I’m just glad that Mark Foley wasn’t a Boy Scout Leader. Everything else about the sordid situation is just bad. And I have to agree with Dick Durban, someone I disagree with on about everything else, and that is:

Durbin also said the House Page Board should be abolished. Durbin said there are no senators involved in overseeing the Senate page program, and instead it is run by nonpartisan staff.”The Page Board in the House should go,” Durbin said. “It is clearly too political.”

I don’t want my representatives running the page program – it detracts from their time they should be spending legislating, they aren’t going to be as good at as professionals, and even if it isn’t political in itself, clearly it can become so at a time like this.

Hastert and Shimkus can stay, but the page board has to go.
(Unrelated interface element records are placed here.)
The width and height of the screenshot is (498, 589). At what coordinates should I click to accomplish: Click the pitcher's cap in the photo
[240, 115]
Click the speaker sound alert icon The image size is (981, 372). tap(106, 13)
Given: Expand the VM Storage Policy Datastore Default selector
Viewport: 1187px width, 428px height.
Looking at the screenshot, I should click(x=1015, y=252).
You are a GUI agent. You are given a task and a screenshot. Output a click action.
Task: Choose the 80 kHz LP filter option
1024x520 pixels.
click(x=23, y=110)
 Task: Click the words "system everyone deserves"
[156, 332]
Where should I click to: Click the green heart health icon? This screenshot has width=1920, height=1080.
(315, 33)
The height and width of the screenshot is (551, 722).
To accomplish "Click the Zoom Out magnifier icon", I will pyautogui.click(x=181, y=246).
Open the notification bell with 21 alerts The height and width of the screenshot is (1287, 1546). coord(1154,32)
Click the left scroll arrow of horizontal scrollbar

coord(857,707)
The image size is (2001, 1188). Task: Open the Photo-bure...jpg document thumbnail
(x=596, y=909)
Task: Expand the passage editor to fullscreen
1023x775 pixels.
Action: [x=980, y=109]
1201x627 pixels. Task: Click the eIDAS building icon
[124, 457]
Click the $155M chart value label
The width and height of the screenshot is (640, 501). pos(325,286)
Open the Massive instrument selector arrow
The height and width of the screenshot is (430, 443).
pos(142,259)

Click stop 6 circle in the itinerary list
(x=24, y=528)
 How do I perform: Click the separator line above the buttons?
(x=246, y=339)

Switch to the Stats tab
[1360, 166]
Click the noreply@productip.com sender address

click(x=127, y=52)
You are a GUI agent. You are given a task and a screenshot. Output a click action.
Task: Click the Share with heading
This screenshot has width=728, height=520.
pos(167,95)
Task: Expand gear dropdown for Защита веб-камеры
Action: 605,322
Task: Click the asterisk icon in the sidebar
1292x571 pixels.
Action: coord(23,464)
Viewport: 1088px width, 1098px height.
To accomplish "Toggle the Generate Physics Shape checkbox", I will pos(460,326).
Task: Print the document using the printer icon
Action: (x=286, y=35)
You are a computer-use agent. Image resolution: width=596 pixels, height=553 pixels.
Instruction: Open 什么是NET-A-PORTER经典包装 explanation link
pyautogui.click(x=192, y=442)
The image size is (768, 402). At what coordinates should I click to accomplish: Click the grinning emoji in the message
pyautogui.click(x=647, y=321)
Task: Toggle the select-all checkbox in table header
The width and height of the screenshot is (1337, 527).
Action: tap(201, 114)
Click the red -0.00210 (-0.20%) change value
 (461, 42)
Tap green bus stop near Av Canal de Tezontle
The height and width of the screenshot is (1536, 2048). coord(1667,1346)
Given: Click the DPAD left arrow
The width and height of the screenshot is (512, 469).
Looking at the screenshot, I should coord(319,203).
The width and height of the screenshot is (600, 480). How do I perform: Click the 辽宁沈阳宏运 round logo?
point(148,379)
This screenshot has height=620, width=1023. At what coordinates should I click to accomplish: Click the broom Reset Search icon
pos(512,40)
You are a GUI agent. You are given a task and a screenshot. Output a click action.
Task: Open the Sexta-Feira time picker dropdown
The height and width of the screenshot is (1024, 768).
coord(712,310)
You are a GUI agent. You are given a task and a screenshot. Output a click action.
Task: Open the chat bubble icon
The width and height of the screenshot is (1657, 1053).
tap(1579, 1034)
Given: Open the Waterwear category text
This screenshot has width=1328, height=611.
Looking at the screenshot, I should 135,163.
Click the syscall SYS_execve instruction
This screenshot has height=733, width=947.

Full Disclosure: My nephew was an intern with Rep. Shimkus several years ago — and yes, his respect for Shimkus does color my thinking on this one.

Republicans and Me

I admit I was wrong. I thought that the theory that American system would create two parties that would be forced to the center in order to remain competative. This hasn’t happened lately, as the two parties seem to be engaged not in a race to the center but to the poles, or in the case of the Republicans, never never land. I understand that the Democrats have moved to the left to satisfy the vocal minority out there, but I’m not entirely sure where the Republicans are going.

I don’t consider myself a Republican for the reason I plump for principle over party. So while the Republican party has been the vehicle for conservatism, my loyalty is to conservatism, not Republicans. I’m both a social conservative and a fiscal conservative, so I’m prime Republican material.

My problem with the party these days is pretty much on the fiscal side, and I want to make something clear to Republican politicians – since you have (far) more control over the government than the culture, I judge you by the government under your control, and specifically for Congress the budgets under your control and the laws you pass.

For example, I’m against abortion for any reason besides saving the life of the mother, but I understand that (1) the laws on abortion has been taken over by the courts since 1973, (2) the attitudes toward abortion are not controlled by politicians. So guess what, as long as you do a good job on judges, you’re off the hook. I realize how little you can accomplish, so I can’t hold you accountable.

One last thing. While much is made about a revolt or dissidents in the party over interrogation techniques, I have to say finally. This is what the branches of government should be doing, and I have to wonder, where are the Democrats? At last we have a real discussion over issues, and the Democrats are nowhere to be found. So why vote Democratic if all they can do is partisan sniping?